Search:

Hyperspectral data compression

Format Post in Programming BY Francesco Rizzo, Giovanni Motta, James A. Storer

1441939431 Shared By Guest

Hyperspectral data compression Francesco Rizzo, Giovanni Motta, James A. Storer is available to download <table><tr><td colspan="2"><strong style="font-size:1.This material is available do download at niSearch.com on Francesco Rizzo, Giovanni Motta, James A. Storer's eBooks, 2em;">Hyperspectral data compression</strong><br/>Francesco Rizzo, Giovanni Motta, James A.Hyperspectral data compression Textbook Storer</td></tr> <tr> <td><b>Type:</b></td> <td>eBook</td> </tr> <tr> <td><b>Released:</b></td> <td>2010</td> </tr> <tr> <td><b>Publisher:</b></td> <td>Springer</td> </tr> <tr> <td><b>Page Count:</b></td> <td>421</td> </tr> <tr> <td><b>Format:</b></td> <td>pdf</td> </tr> <tr> <td><b>Language:</b></td> <td>English</td> </tr> <tr> <td><b>ISBN-10:</b></td> <td>1441939431</td> </tr> <tr> <td><b>ISBN-13:</b></td> <td>9781441939432</td> </tr> </table> Hyperspectral Data Compression provides a survey of recent results in the field of compression of remote sensed 3D data, with a particular interest in hyperspectral imagery. Chapter 1 addresses compression architecture, and reviews and compares compression methods.
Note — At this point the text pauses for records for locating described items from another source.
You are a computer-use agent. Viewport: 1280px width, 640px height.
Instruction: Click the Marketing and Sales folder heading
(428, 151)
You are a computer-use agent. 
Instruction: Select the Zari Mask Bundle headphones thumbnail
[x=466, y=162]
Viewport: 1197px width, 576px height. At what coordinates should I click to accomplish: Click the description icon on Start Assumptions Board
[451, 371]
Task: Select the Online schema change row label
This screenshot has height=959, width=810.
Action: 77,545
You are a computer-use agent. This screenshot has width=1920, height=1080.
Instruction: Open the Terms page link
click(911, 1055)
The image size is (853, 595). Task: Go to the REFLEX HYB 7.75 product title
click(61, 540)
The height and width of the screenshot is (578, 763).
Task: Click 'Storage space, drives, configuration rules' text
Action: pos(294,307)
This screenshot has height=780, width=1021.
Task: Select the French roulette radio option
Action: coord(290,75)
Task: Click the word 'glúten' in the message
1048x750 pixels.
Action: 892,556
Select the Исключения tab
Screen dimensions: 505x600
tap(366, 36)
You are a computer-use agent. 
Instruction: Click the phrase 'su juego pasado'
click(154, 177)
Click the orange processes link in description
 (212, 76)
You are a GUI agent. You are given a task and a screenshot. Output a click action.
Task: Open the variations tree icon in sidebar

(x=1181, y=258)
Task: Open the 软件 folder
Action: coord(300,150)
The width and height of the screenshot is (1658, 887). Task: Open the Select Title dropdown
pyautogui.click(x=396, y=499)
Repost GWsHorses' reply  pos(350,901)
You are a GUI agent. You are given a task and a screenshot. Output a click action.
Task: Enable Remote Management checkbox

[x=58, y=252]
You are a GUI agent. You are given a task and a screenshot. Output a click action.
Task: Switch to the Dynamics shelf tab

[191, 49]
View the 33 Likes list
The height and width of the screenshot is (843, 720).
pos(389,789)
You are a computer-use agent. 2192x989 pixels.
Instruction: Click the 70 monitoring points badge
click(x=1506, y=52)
Chapters 2 through 4 focus on lossless compression (where the decompressed image must be bit for bit identical to the original). Chapter 5, contributed by the editors, describes a lossless algorithm based on vector quantization with extensions to near lossless and possibly lossy compression for efficient browning and pure pixel classification. Chapter 6 deals with near lossless compression while. Chapter 7 considers lossy techniques constrained by almost perfect classification. Chapters 8 through 12 address lossy compression of hyperspectral imagery, where there is a tradeoff between compression achieved and the quality of the decompressed image. Chapter 13 examines artifacts that can arise from lossy compression.

Comments (0)

Currently,no comments for this book!